Was aber, wenn keine Pfarrerin, kein Pfarrer mehr kommt? Manche Gemeinde fühlt sich seit Jahren verwaist. Da wurden Pfarrstellen mehrfach ausgeschrieben. Das Ergebnis: Null Interesse, geschweige denn eine Bewerbung. Kein Hirte in Sicht. Noch nicht einmal eine Hirtin, auch die würde inzwischen akzeptiert, wenn auch – Gott sei’s geklagt – nicht überall. Immer mehr Stellen sind „vakant“, also unbesetzt.

Die herkömmliche landeskirchliche Struktur, welche die seit Menschengedenken „errichteten Pfarrstellen“ kennt, befördert den gemeindlichen Anspruch, heute mehr denn je: Hier ist eine Stelle, wir schreiben sie aus, und du, Landeskirche, liefere uns bitte Bewerberinnen und Bewerber. Dann kommen die Wahl, die Einweisung in die Stelle, die Residenzpflicht.

Jetzt mal alle herhören: Dieses System hat fertig – die Flasche ist leer! Nicht in ein paar Jahren, sondern heute. Weil es immer weniger Pfarrerinnen und Pfarrer gibt. Weil die Besetzungskluft zwischen Stadt und Land dramatisch größer wird. Weil der Landeskirche alle Steuerungsmöglichkeiten entglitten sind und sie nicht mehr liefert. Weil auch Pfarrerinnen und Pfarrer, die durch ihr Studium meist städtisch geprägt sind, heute mit den Füßen abstimmen: lieber Jena als Rhön, lieber Halle als Altmark. Wie, das geht hier nicht? Ok, dann geht eben Berlin, Nürnberg oder Hannover.

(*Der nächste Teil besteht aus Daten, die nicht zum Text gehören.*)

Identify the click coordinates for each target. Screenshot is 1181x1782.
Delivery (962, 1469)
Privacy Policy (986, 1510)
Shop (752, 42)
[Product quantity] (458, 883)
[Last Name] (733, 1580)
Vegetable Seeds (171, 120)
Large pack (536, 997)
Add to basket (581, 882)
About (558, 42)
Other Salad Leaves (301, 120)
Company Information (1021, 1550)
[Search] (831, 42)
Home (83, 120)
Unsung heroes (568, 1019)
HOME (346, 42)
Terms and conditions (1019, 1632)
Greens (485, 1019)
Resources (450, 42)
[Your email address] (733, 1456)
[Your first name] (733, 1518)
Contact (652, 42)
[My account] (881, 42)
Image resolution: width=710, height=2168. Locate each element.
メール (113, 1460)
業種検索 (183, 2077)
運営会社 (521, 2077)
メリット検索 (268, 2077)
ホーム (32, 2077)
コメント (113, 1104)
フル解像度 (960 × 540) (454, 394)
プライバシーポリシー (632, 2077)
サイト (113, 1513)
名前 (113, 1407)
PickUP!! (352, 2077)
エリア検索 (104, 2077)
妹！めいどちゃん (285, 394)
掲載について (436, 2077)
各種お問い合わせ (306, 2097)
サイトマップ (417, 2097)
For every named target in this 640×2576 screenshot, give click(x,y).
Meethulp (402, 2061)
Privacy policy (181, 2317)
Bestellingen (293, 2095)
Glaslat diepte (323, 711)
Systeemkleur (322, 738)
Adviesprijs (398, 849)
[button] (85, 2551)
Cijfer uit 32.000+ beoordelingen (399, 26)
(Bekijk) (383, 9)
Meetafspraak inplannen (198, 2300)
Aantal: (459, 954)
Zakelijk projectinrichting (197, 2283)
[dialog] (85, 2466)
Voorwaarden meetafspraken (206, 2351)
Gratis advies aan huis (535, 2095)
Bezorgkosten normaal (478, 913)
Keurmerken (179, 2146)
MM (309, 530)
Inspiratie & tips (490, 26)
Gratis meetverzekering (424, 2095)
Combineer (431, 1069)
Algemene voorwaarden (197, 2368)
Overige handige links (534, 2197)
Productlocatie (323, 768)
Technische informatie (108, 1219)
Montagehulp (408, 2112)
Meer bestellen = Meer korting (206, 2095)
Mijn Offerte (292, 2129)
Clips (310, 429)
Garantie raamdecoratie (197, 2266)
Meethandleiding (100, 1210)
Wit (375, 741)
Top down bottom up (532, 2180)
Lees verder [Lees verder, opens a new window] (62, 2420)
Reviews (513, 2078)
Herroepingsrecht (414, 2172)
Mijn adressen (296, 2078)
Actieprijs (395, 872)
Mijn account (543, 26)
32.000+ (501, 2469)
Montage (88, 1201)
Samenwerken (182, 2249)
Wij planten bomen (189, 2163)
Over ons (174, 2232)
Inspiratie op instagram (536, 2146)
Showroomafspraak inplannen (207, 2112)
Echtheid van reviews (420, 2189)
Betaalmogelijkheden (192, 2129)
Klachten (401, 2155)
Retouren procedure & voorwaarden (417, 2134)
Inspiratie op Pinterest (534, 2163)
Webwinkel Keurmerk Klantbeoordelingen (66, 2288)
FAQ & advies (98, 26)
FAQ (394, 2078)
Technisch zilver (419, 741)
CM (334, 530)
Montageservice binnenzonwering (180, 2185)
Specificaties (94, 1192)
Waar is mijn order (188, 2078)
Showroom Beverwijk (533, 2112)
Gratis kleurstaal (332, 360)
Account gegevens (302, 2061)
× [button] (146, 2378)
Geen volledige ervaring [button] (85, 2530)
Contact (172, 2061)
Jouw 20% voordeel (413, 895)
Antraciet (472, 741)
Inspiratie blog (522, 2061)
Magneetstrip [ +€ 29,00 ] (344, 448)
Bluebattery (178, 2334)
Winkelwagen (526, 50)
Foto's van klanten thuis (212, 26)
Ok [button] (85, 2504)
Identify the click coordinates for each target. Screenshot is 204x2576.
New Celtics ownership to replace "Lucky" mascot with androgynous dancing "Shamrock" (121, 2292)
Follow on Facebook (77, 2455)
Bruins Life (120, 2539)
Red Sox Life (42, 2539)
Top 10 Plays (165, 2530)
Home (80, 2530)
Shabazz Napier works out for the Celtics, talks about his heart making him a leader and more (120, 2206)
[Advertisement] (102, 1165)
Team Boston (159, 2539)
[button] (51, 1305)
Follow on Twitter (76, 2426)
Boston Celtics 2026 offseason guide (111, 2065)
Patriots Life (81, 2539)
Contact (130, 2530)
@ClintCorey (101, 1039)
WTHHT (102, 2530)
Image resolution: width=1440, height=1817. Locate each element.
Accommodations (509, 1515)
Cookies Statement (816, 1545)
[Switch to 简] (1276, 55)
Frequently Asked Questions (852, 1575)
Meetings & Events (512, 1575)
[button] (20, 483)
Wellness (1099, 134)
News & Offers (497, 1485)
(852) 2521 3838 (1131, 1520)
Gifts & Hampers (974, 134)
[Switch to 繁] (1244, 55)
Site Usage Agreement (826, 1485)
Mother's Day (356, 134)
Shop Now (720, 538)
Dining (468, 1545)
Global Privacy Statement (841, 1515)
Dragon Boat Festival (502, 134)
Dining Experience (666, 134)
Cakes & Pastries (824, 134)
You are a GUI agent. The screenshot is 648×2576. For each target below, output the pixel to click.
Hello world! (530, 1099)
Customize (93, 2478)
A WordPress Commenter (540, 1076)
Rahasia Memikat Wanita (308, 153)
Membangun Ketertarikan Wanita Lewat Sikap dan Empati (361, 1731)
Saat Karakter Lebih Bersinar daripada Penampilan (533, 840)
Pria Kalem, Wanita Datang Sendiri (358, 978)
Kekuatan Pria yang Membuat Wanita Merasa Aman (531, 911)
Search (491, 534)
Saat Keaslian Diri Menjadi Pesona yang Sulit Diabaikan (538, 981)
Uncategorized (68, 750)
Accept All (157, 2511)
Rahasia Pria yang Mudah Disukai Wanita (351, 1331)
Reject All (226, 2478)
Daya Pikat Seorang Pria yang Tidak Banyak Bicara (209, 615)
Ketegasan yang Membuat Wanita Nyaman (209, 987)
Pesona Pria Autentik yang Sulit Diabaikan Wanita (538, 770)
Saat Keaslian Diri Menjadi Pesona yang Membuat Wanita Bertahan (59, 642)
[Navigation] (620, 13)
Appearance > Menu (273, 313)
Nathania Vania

"Darauf ist die am Steuerknüppel sitzende Amtskirche nicht hinreichend vorbereitet.Und sie reagiert – systembedingt – zu langsam"

Darauf ist die am Steuerknüppel sitzende Amtskirche nicht hinreichend vorbereitet. Und sie reagiert – systembedingt – zu langsam. Nicht einzelne tragen dafür Verantwortung, sondern das Kirchenschiff insgesamt ist in raue See gekommen und droht zu kentern. An der Peripherie macht sich Krisenstimmung breit, Abwärtsspiralen nehmen zügig Fahrt auf. Die entscheidende Frage ist: Kann so ein System aus eigener Kraft das Ruder herumreißen? Oder muss das Schiff erst untergehen, bevor neue Schiffe in See stechen können?
Ein winziger Ansatz für Reformversuche wäre es, nicht mehr in Stellenplänen, „errichteten Stellen“ und Vakanzen zu denken, weil damit unrealistische Hoffnungen weitergetragen werden. Was wir jetzt brauchen, ist eine Kirche als „agile Organisation“. Eine Kirche, die ihr Verkündigungs-Kerngeschäft der jeweiligen Situation, auch der Personalsituation, dynamisch anpasst. Es ist höchste Zeit, tun wir’s einfach. Ideen gibt es mehr als genug.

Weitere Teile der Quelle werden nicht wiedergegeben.